Folha - O sr. está preocupado com uma eventual deflação?
Fraga
- A deflação é muito temida, porque ela faz com que, de certa forma, o dinheiro saia de circulação. Ela, em geral, coincide com processos recessivos muito graves. Mas não custa destacar que se teve, durante a época do padrão ouro, períodos longos de deflação com prosperidade. Não é uma coisa absolutamente trivial dizer que deflação é o fim do mundo. Eu não acredito que vá se ter deflação. Essa deflação com "D" maiúsculo, que se discute hoje aqui nos EUA ou na Europa. Porque os bancos centrais em geral vão atuar para compensar isso, com políticas monetárias mais frouxas.
Folha - E o Japão?
Fraga
- O Japão é um país que teve outros problemas, com uma crise financeira de deflação que incluiu preços de ativos. O Japão viveu e, de certa forma, foi o precursor dessa crise asiática de muita alavancagem e muita dívida. Isso gerou uma bolha de preços de ativos... Você teve uma deflação não só de preços de bens de consumo, de investimentos, mas também de ativos. É um pouco o que se está vendo no resto da Ásia agora. Mas não vejo, no mundo como um todo, a deflação com "D" maiúsculo, que seria algo associado a uma grande recessão.

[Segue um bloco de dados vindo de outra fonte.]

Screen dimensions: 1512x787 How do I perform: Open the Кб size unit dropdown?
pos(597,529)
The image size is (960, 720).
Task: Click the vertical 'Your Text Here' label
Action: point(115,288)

Folha - Qual a sua visão sobre o momento econômico que estamos vivendo?
Fraga
- Eu não tenho dúvidas de que nós estamos vivendo um momento bom na economia mundial. Uma época que guarda algum paralelo com o momento do padrão ouro (1870 a 1914), que foi de grande prosperidade, antes da Primeira Guerra Mundial...
Folha - Qual o paralelo entre o nosso momento e o momento padrão ouro?
Fraga
- A grande prosperidade, com grandes inovações tecnológicas e grande eficiência no uso do capital. As economias eram abertas e sob o guarda-chuva do padrão ouro o capital correu atrás de melhores oportunidades. Foi uma época de grandes resultados. Acho que hoje, em parte, estamos vivendo isso outra vez. Não acredito que venhamos a passar por um processo deflacionário recessivo.
Folha - Em que momento do ciclo econômico o senhor acha que o Brasil e os EUA estão?
Fraga
- O Brasil é um país que está saindo de uma crise, então é difícil fazer uma análise. Nos EUA, a suspeita é que se está aproximando o final de um ciclo de crescimento, que pode ser interrompido por uma desaceleração.